Parmi d’autres formes d’exploitation du sous-sol, les tuileries tiennent une place importante dans la Woëvre. La production de céramique n’avait quasiment jamais été localisée dans le département jusqu’aux fouilles récentes de Chaillon. À coté d’un habitat à activité agro-pastoral et artisanale, a été découvert un important site de production de pots et cruches qui a fonctionné du Xe au XIIe siècle.
Enfin, les carrières de pierre du Perthois (Savonnières-en-Perthois, Brauvilliers…), exploitées dès l’époque gallo-romaine, puis durant l’époque mérovingienne (sarcophages), ont produit de manière intensive durant tout le Moyen Âge, exportant la pierre de taille jusqu’en Champagne.

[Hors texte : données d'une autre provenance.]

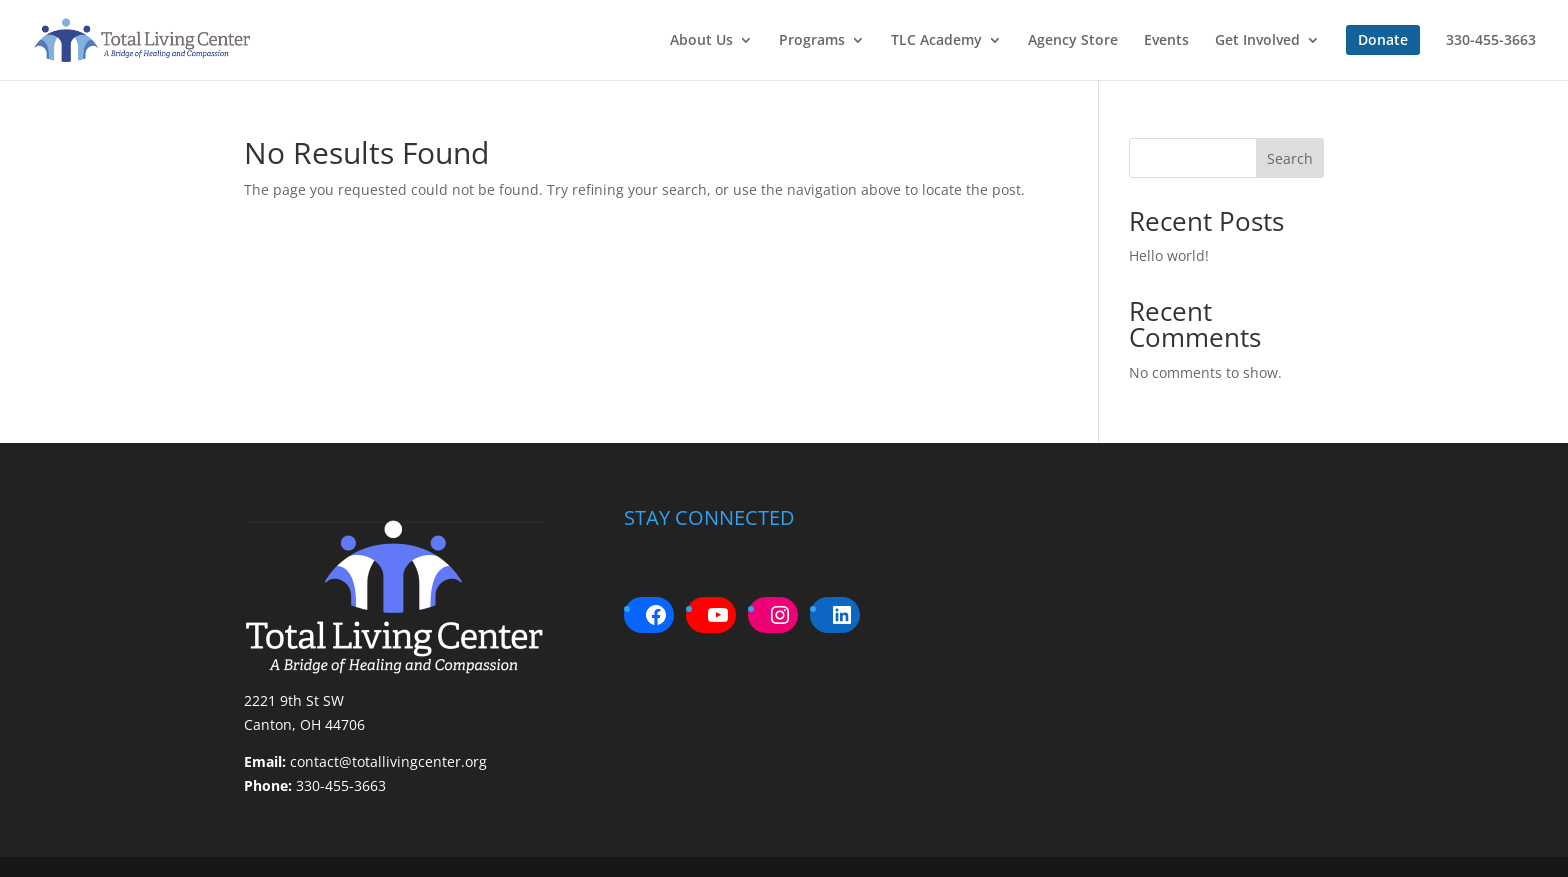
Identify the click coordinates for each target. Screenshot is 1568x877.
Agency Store (1073, 41)
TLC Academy (936, 41)
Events (1166, 41)
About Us (701, 41)
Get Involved (1257, 41)
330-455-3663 (1491, 41)
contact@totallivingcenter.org (388, 761)
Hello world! (1169, 255)
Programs (812, 41)
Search (1290, 158)
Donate (1383, 39)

L’industrie verrière est propre à l’Argonne, riche en sable siliceux et grâce au salin, issu de la combustion des genêts et des fougères. La production de gobeleterie s’est échelonnée principalement du XIIIe au XVe siècle dans la vallée de la Biesme, à Lisle-en-Barrois et dans le département voisin de la Marne.